In situ modification of CaF2-SiO2-Al2 O3-MgO flux applied in the aluminium-assisted transfer of titanium in the submerged arc welding of carbon steel : process mineralogy and thermochemical analysis

Abstract

Flux formulations are specified to target chemical and physico-chemical parameters. Chemical parameters set flux element transfer behaviours and weld metal oxygen contents. Physicochemical parameters such as slag viscosity, surface tension and melting range are targeted to ensure an acceptable weld bead profile and surface appearance. Slag detachability is an important physicochemical property required to ensure high welding productivity, smooth weld bead surface and no slag entrapment. Here, bead-on-plate welding tests were made with and without metal powder additions, including aluminium powder as a de-oxidiser. Difficult slag detachability was observed in weld runs made with metal powder additions. Mineralogy of the post-weld slags, and thermochemical calculations, show that the flux was modified due to the aluminothermic reduction of MnO and SiO2 from the slag to form alumina.

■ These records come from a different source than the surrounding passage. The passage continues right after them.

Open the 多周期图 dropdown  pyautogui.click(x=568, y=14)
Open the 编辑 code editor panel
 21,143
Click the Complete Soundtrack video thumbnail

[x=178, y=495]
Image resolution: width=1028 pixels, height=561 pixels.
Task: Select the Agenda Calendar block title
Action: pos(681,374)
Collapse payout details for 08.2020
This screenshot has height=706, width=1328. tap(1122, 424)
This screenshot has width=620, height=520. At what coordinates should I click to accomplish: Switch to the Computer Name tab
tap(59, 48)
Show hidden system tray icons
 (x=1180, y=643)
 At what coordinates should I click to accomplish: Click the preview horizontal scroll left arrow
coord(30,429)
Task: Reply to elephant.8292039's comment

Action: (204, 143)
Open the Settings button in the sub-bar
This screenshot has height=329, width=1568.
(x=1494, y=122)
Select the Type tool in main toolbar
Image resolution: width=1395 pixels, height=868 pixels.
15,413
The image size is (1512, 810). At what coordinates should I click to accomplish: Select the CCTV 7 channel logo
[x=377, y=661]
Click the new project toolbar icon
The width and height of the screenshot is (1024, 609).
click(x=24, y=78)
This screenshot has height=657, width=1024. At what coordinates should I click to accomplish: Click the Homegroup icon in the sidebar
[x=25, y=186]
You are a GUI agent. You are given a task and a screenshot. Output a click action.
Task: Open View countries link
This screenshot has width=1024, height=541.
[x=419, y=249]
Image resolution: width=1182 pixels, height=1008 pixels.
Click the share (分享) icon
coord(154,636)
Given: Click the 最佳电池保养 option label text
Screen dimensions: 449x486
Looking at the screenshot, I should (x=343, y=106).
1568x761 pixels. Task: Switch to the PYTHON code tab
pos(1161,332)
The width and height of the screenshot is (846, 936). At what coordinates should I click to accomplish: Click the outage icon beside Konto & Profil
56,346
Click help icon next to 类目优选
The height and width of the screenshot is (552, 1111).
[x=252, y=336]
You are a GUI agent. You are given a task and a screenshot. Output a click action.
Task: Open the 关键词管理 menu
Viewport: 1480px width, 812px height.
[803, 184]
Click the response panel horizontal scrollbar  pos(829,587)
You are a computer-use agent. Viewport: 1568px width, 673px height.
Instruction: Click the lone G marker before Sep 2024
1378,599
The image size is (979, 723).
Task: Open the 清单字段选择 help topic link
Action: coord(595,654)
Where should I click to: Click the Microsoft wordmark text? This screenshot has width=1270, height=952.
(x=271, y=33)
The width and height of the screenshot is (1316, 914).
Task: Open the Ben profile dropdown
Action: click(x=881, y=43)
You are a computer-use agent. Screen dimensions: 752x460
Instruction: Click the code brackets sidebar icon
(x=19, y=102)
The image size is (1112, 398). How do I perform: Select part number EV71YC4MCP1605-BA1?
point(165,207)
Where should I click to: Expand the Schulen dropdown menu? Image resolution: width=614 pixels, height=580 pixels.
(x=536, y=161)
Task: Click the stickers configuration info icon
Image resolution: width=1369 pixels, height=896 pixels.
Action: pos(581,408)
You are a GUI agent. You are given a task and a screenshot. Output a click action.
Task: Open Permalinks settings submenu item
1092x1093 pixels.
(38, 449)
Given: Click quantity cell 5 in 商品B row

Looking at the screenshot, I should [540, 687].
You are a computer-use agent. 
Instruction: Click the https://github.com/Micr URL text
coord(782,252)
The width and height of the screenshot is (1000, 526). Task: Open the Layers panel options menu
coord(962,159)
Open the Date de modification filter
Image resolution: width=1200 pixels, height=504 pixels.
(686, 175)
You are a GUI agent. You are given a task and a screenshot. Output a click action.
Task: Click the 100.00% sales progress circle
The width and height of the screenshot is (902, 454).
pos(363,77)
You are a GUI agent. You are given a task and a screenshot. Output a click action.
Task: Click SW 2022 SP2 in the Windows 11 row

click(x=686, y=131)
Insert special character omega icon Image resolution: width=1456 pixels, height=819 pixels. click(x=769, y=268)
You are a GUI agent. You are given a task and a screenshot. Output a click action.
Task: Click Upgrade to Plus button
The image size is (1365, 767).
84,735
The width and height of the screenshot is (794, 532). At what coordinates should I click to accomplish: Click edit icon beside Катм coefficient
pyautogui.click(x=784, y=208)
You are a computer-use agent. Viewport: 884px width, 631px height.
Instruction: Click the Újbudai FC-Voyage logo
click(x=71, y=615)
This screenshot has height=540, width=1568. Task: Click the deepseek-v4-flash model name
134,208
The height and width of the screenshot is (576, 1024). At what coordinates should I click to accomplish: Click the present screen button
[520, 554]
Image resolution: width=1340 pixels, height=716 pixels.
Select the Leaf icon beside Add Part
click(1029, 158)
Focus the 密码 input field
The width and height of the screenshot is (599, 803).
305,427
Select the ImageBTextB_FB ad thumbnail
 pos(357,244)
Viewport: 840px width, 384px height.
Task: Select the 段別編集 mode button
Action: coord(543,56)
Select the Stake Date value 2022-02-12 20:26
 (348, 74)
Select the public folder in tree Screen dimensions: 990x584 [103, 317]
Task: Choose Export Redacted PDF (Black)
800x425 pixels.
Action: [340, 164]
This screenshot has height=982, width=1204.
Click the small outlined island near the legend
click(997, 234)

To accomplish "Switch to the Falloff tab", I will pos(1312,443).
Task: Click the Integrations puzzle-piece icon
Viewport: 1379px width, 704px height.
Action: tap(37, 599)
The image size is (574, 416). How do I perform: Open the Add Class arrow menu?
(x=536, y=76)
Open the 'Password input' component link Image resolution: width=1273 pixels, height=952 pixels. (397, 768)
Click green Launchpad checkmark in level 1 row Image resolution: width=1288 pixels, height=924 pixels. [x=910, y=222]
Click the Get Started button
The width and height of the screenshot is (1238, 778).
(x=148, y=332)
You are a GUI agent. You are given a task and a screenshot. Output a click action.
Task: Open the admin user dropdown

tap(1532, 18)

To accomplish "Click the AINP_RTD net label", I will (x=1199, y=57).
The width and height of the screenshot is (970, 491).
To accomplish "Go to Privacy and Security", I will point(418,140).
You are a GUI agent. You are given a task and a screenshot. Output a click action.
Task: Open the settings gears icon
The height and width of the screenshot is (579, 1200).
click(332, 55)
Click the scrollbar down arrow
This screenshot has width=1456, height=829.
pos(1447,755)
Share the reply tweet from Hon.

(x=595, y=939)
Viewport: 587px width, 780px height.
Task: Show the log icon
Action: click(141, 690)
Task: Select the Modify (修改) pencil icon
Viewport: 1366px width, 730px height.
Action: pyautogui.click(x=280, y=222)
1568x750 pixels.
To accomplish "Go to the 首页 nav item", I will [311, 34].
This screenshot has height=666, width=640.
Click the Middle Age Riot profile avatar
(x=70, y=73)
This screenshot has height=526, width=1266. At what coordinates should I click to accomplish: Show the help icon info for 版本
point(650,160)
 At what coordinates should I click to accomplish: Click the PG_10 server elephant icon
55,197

Increased quantities of spinel phase were identified in the post-weld slag samples, at the weld pool–slag interface. The combined effect of increased slag viscosity, from increased spinel in the slag, and lowered weld pool solidus temperature, resulted in the formation of a rough bead surface morphology, which, in turn, caused mechanical fixation of the slag to the weld bead. Flux modification to higher CaF2 content should ensure that higher quantities of spinel phase can be tolerated in the slag.